Maxwell voted fairly steadily with the Whig opposition in his first Parliament, supporting them on such questions as the resumption of cash payments by the Bank, 2, 8 Feb. 1819; the royal establishments, 22, 25 Feb., 19 Mar.; Admiralty retrenchment, 18 Mar.; reform of the Scottish burghs, 1 Apr., 6 May (being placed on the select committee that day); reform of Parliament, on Burdett’s motion, 1 July, and legal reform, 2 Mar., 20 May. He paired in favour of Tierney’s censure motion of 18 May and voted for Althorp’s motion on the state of the country, 30 Nov. He voted against the navy estimates, 2 June, and subsequently against the foreign enlistment bill. On 13 Dec. he voted for the admission of journalists to public meetings and next day against the seizure of arms bill. He was teller for De Crespigny’s motion to consider Robert Owen’s social experiment, 16 Dec. 1819.

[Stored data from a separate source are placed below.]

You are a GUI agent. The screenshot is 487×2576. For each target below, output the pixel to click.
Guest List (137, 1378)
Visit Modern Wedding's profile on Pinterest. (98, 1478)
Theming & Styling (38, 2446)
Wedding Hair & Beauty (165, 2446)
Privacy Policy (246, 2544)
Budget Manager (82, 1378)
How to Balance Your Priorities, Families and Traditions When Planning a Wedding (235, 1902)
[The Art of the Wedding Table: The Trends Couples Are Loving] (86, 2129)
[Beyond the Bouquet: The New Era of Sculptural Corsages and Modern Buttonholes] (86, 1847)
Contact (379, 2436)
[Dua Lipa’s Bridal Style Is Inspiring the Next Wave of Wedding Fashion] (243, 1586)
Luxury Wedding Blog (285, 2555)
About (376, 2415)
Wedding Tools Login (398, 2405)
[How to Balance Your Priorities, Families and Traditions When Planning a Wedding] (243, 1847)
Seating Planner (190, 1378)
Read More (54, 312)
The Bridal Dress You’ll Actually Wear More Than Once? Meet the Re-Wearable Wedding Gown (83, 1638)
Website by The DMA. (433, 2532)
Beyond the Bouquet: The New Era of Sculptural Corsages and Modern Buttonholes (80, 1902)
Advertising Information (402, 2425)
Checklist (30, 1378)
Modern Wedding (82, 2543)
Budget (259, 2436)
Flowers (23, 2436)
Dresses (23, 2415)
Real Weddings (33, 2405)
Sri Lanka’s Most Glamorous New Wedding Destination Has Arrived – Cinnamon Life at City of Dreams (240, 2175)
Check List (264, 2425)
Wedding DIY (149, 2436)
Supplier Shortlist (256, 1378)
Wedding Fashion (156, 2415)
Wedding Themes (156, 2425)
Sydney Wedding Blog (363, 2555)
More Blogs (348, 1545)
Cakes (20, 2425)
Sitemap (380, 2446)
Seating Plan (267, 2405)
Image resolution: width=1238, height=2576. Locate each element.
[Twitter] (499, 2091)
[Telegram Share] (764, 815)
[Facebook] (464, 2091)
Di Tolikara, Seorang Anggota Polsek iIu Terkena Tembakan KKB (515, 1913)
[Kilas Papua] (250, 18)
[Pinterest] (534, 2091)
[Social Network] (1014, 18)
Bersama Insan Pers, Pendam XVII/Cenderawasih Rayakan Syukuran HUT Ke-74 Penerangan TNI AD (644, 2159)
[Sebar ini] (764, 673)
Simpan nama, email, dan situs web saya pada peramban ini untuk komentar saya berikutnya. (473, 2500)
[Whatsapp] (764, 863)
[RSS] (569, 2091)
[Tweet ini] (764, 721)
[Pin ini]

Maxwell spoke several times, first ‘clearly, manfully and succinctly’ in favour of the reform of the burgh of Aberdeen, 1 Apr. 1819. He then denied that any ‘wild reform’ in concession to a ‘lawless mob’ was envisaged. On 20 May he protested against an equalization of the coal duties which would hit the manufacturing classes in Renfrewshire, while London could afford the duty on sea-borne coal. On 26 May as one who had travelled in the Near East, he seconded Sir Charles Monck’s motion of protest against the cession of the Greek island of Parga to the Turks, a speech which was much applauded. On the seditious meetings prevention bill, 2 Dec., he claimed that his constituency was ‘the headquarters of the Scotch radicals’, but on investigation he found that they were of three classes, the hungry, the sincere but misguided and the fanatics, all of whom should have been conciliated rather than coerced; but he said he would vote for the bill on the understanding that it was to be rendered ‘local and temporary’ in committee. On 6 Dec. he added that he thought it his duty ‘not to oppose the measure’ and saw no objection to its extending to the manufacturing districts for five years and to the whole empire for one year. On 7 Dec. he proposed as an amendment that in Scotland ten commissioners of supply, rather than the sheriffs or the lord advocate, who were crown appointees, should be empowered to authorize public meetings. This was rejected by 261 votes to 180. The same day he described himself as ‘decidedly against the radicals, though a sincere reformer, and representing a part of the country abounding with sincere reformers’, and put in a word for freedom of speech at public meetings and of the reporting of it. On 9 Dec. he supported Bennet’s motion for an inquiry into the state of the manufacturing districts, pointing out the demoralizing effects of economic distress on people who felt that Parliament had no sympathy for them; a week later he brought in a successful motion of his own for an inquiry into conditions in the Scottish manufacturing districts, pleading that a government grant would be needed to take the burden of poor relief off the shoulders of the propertied classes, in an area where population growth was excessive and emigration should be encouraged. Maxwell remained a prominent Scottish Whig. He died 6 June 1865.

See RENFREWSHIRE; Sir W. Fraser, Mems. of Maxwells, i. 111-17.